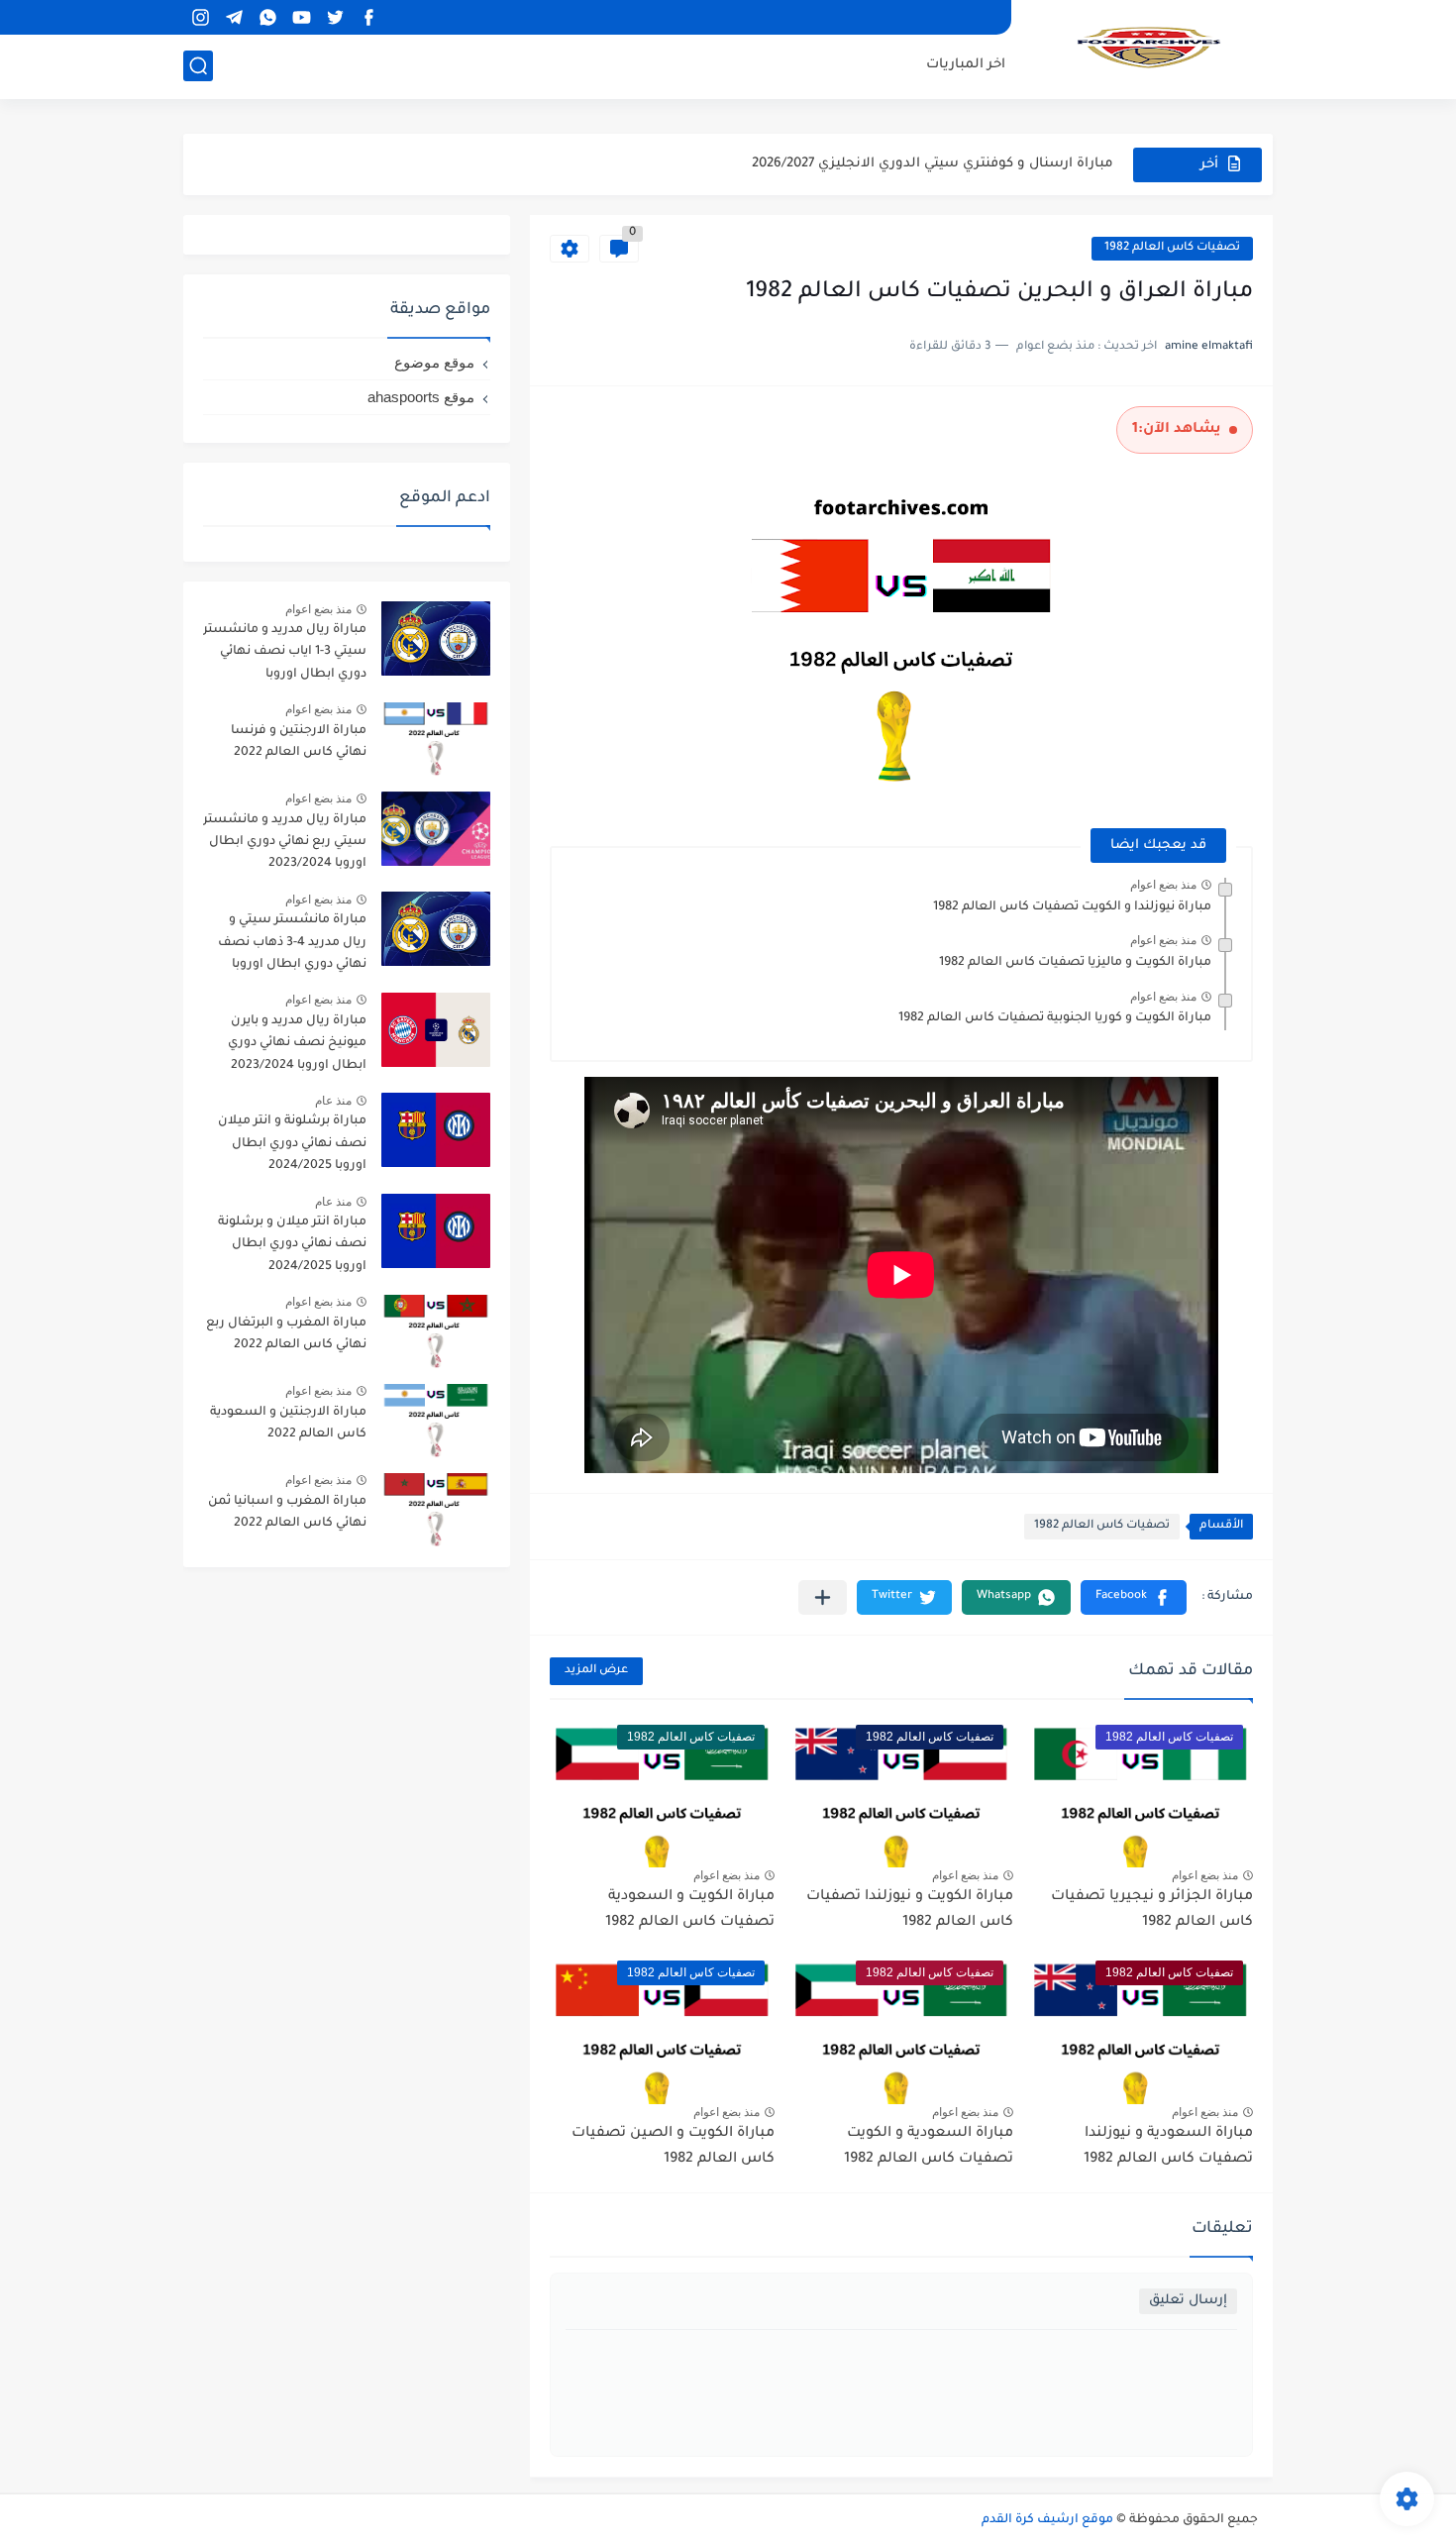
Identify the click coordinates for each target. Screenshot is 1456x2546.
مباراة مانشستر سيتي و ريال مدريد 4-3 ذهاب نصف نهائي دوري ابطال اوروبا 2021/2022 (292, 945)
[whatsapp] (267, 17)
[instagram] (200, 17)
---
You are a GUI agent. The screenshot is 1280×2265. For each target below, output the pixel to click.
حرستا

## What is needed
Retype exactly the span of lines from the one with "مباراة مانشستر سيتي" through the one with "[instagram] (200, 17)"; include both ends and omit the rest of the material.

## Answer section
مباراة مانشستر سيتي و ريال مدريد 4-3 ذهاب نصف نهائي دوري ابطال اوروبا 2021/2022 (292, 945)
[whatsapp] (267, 17)
[instagram] (200, 17)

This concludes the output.